(Pointing entries for text and elements)
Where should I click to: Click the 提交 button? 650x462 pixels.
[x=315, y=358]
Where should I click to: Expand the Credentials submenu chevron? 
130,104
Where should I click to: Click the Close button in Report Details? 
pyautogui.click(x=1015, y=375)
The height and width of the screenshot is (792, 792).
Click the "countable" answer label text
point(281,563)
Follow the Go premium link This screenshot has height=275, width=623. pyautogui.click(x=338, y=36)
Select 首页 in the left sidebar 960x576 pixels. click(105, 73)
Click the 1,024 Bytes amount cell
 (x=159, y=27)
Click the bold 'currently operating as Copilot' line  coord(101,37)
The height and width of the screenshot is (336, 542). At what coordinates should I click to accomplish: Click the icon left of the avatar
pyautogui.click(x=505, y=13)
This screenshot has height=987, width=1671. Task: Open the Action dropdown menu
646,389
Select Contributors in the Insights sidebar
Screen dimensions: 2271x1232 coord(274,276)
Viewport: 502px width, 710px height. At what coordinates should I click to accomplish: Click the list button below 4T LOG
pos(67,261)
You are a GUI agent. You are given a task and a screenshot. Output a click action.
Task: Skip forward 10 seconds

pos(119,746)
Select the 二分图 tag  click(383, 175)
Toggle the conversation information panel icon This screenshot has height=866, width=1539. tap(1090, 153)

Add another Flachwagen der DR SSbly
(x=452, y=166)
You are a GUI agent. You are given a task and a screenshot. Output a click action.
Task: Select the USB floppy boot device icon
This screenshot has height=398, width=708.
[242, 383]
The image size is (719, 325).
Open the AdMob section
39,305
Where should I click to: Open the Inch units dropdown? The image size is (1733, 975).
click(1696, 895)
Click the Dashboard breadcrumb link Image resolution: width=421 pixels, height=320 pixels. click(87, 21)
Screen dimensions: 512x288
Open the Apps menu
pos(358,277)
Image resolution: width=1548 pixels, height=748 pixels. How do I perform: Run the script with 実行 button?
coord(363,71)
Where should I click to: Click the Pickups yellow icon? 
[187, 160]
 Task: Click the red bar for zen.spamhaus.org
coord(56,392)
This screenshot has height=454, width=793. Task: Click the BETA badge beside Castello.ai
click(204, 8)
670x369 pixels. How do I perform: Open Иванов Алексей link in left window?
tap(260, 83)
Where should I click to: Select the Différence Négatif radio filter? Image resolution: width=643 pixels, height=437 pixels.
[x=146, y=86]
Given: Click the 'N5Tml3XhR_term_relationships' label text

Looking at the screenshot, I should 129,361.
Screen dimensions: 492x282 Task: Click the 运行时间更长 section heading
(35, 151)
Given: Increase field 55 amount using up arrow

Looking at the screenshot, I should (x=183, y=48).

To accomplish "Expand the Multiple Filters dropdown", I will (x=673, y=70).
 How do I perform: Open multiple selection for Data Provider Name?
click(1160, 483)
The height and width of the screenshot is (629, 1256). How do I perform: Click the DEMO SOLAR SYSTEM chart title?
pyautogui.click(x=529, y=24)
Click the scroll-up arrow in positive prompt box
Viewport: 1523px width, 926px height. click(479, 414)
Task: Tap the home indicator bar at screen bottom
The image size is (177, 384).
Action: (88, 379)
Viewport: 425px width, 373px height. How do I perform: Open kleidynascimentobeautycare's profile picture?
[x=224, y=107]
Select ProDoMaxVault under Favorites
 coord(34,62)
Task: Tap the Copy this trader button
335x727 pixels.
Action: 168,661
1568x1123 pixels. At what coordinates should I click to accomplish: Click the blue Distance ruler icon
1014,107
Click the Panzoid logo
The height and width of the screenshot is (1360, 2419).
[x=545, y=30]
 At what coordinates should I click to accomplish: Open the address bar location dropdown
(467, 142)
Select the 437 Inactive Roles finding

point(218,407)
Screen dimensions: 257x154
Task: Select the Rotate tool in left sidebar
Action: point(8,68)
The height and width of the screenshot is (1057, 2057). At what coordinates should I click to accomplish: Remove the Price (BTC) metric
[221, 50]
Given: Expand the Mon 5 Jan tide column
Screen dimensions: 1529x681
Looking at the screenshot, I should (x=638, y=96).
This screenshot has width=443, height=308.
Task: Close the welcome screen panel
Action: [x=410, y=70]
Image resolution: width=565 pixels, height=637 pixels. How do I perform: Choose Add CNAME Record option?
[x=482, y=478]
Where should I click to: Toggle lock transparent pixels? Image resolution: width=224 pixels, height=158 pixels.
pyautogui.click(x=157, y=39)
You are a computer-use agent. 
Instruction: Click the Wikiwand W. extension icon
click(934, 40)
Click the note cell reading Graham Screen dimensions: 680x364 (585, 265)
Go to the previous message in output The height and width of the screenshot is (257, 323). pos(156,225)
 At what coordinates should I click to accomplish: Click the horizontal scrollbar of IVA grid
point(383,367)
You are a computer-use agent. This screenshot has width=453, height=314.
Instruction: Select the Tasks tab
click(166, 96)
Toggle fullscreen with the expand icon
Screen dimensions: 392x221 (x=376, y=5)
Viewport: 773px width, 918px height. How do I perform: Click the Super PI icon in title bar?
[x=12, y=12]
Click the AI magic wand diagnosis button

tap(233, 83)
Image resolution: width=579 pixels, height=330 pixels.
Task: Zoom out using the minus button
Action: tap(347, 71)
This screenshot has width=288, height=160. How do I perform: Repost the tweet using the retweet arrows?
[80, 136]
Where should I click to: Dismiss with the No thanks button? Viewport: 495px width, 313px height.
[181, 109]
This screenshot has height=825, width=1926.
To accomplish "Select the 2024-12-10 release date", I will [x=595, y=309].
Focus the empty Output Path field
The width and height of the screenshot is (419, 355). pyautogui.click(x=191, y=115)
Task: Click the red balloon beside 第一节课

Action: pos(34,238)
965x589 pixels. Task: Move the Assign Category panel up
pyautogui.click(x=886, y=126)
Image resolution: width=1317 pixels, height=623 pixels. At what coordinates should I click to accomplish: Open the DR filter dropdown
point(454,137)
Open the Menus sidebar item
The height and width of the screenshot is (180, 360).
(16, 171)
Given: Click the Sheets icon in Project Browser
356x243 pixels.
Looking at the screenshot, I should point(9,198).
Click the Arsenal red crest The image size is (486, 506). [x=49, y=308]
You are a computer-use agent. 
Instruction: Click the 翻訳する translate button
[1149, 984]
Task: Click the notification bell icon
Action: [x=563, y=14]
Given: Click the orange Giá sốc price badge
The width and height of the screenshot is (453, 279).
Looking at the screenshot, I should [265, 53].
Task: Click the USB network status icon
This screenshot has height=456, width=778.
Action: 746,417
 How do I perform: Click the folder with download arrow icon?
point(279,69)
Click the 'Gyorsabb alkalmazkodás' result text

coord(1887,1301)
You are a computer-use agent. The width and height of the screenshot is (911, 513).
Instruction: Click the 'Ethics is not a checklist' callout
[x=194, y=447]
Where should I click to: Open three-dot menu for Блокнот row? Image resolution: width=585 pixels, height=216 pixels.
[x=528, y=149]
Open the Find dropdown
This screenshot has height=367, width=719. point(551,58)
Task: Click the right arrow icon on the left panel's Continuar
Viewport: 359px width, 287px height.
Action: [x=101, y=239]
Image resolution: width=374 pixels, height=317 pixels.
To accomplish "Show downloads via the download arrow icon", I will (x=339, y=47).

### DIRECTIVE
Rewrite the entries starting at the line containing "Task: Click the red bar for zen.spamhaus.org" and ending at the line containing "[x=545, y=30]", substituting "checkbox filter" for "radio filter" and leaving everything else unchanged.

### RESPONSE TO THIS EXERCISE
 Task: Click the red bar for zen.spamhaus.org
coord(56,392)
This screenshot has height=454, width=793. Task: Click the BETA badge beside Castello.ai
click(204, 8)
670x369 pixels. How do I perform: Open Иванов Алексей link in left window?
tap(260, 83)
Where should I click to: Select the Différence Négatif checkbox filter? Image resolution: width=643 pixels, height=437 pixels.
[x=146, y=86]
Given: Click the 'N5Tml3XhR_term_relationships' label text

Looking at the screenshot, I should 129,361.
Screen dimensions: 492x282 Task: Click the 运行时间更长 section heading
(35, 151)
Given: Increase field 55 amount using up arrow

Looking at the screenshot, I should (x=183, y=48).

To accomplish "Expand the Multiple Filters dropdown", I will (x=673, y=70).
 How do I perform: Open multiple selection for Data Provider Name?
click(1160, 483)
The height and width of the screenshot is (629, 1256). How do I perform: Click the DEMO SOLAR SYSTEM chart title?
pyautogui.click(x=529, y=24)
Click the scroll-up arrow in positive prompt box
Viewport: 1523px width, 926px height. click(479, 414)
Task: Tap the home indicator bar at screen bottom
The image size is (177, 384).
Action: (88, 379)
Viewport: 425px width, 373px height. How do I perform: Open kleidynascimentobeautycare's profile picture?
[x=224, y=107]
Select ProDoMaxVault under Favorites
 coord(34,62)
Task: Tap the Copy this trader button
335x727 pixels.
Action: 168,661
1568x1123 pixels. At what coordinates should I click to accomplish: Click the blue Distance ruler icon
1014,107
Click the Panzoid logo
The height and width of the screenshot is (1360, 2419).
[x=545, y=30]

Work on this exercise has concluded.